Andrew Jackson

Andrew was born at a settlement on the banks of Crawford’s Branch of Waxhaw Creek in South Carolina on March 15, 1767, the third son of immigrant parents from northern Ireland. His father died 2 days before he was born. He lost 3 siblings at an early age.

Some of Andrew’s early influences were the American Revolution in which he served as a mounted courier at the age of 13. Both Andrew and his brother were captured by the British. Because Jackson refused to polish the boots of the British officer, he was struck across the arm and face with a saber. The two boys were put in a British prison S.C., where a epidemic of small pox broke out. Mrs. Jackson got the boys release but Andrew’s brother soon died. Andrew’s mom caught the disease and soon died herself. So Andrew at the age of 15 was without no immediate family. Major Accomplishments

In 1787, Andrew became a lawyer and he set up his office in McLeanville, N.C. He soon moved his office to Nashville where he met and fell in love with Mrs. Rachel Donelson Robarb. Believing that Mr. Robarb’s had obtained a divorce, they were married in 1791. Two years later they found that this was not true and that the divorce had just then become final. A second wedding was performed. This event would effect Jackson for the rest of his life.

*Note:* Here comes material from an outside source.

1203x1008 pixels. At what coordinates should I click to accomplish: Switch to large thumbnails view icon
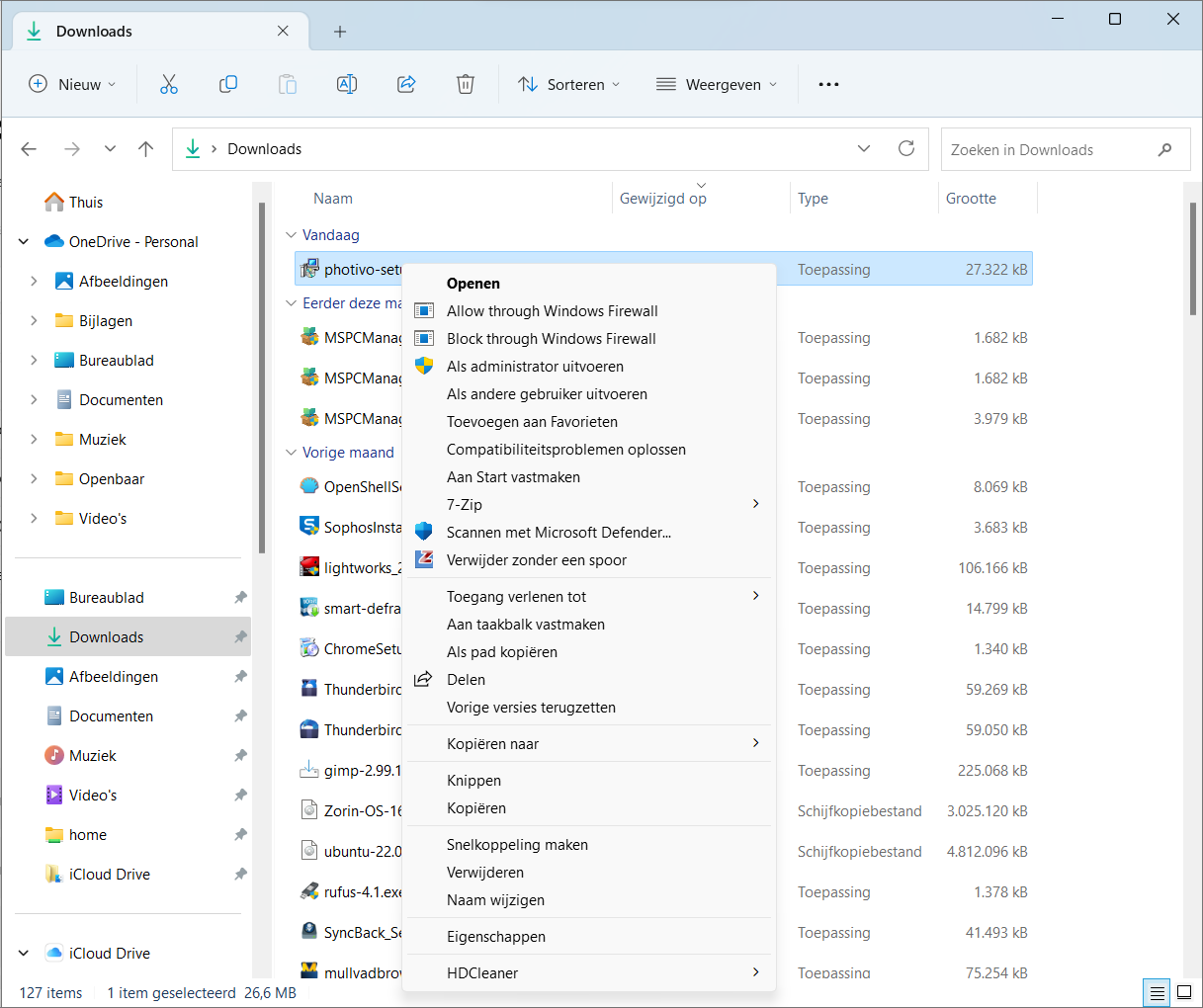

In 1796, Jackson was elected into the House of Representatives, representing Tennessee. He soon allied with the Jeffersonian Party criticizing Washington and his administration. After one year in the House, he moved to the Senate. He served in the Senate from September 1797 to April 1798 and then retired to private life.

In 1815, Andrew led an army of state militiamen against Britain in the Battle of New Orleans. Jackson received a lot of fame from this battle. Also that year, Jackson became commander of the South District Army. Two years later, in 1817, Andrew was ordered to “quiet” the Seminole Indian tribe who were raiding settlements in Georgia and hiding in Florida.

In 1818, Jackson pursued with a force march and captured a post at Saint Marks. He executed two British subjects because of their involvement with the Indians. The Spanish and the British were outraged over all of this. Many congressmen wished for Andrew to be reprimanded for his actions. But Secretary of State John Quincy Adams stood up for him and Monroe did nothing to Jackson. Jackson’s Florida campaign increased his popularity and without a doubt influenced Spain’s decision to sell the territory. In 1821 Jackson was appointed governor of the newly organized Florida Territory.

In 1824, Jackson became a Presidential candidate but lost after but lost after the House of Reps voted for Adams. In 1828, Jackson again ran for President. But this time he was determined to win. Jackson won the election this time. As a President he practiced the spoil system. His cabinet was comprised mostly of his friends. By the end of Jackson’s second term the army had forcefully removed most of the eastern Indian tribes to new homes.


Andrew Jackson was a good President. He believed in letting average men run politics. He served his country countless times in the army. Andrew was a brave individual that was scared by very little. Jackson was successful in foreign affairs during his Presidency. Many saw Jackson and his policies as the reflection of the frontier spirit, which they considered the essence of the American democracy.


John C. Calhoun was Jackson’s first V.P. Calhoun disagreed with Jackson on a lot of issues. Calhoun eventually resigned.

Martin Van Buren was Jackson’s second V.P. Jackson believed in Van Buren and helped to make sure Van Buren became the next President.

Andrew Jackson was in many duels during his lifetime. Many of these duels resulted from people saying things about his wife. The duel with Charles Dickinson in 1806 stands out as an example of his characteristic refusal even to think of defeat. He knew Dickinson was faster and better shot. Jackson planned on killing Charles with one shot so he took a bullet in the chest and, without flinching, calmly killed Dickinson.


By 1836 Jackson was weak from tuberculosis and had no thought of seeking a third term. The last day of Jackson’s presidency thousands of people came to give Jackson a bid good-bye. Andrew Jackson retired to Hermitage. On June 8, 1845 Andrew Jackson died at his home at the Hermitage, where he was buried next to his wife Rachel.